■ What the task asks: Render the records below as a two-column CSV with the columns "instruction" and "answer", one row per record, putting each value in a single quoted field with any line breaks turned into spaces.

■ Raw records:

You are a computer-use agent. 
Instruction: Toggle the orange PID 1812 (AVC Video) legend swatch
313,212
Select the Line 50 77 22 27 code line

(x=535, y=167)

■ Response to this task:
instruction,answer
"You are a computer-use agent. Instruction: Toggle the orange PID 1812 (AVC Video) legend swatch","313,212 Select the Line 50 77 22 27 code line (x=535, y=167)"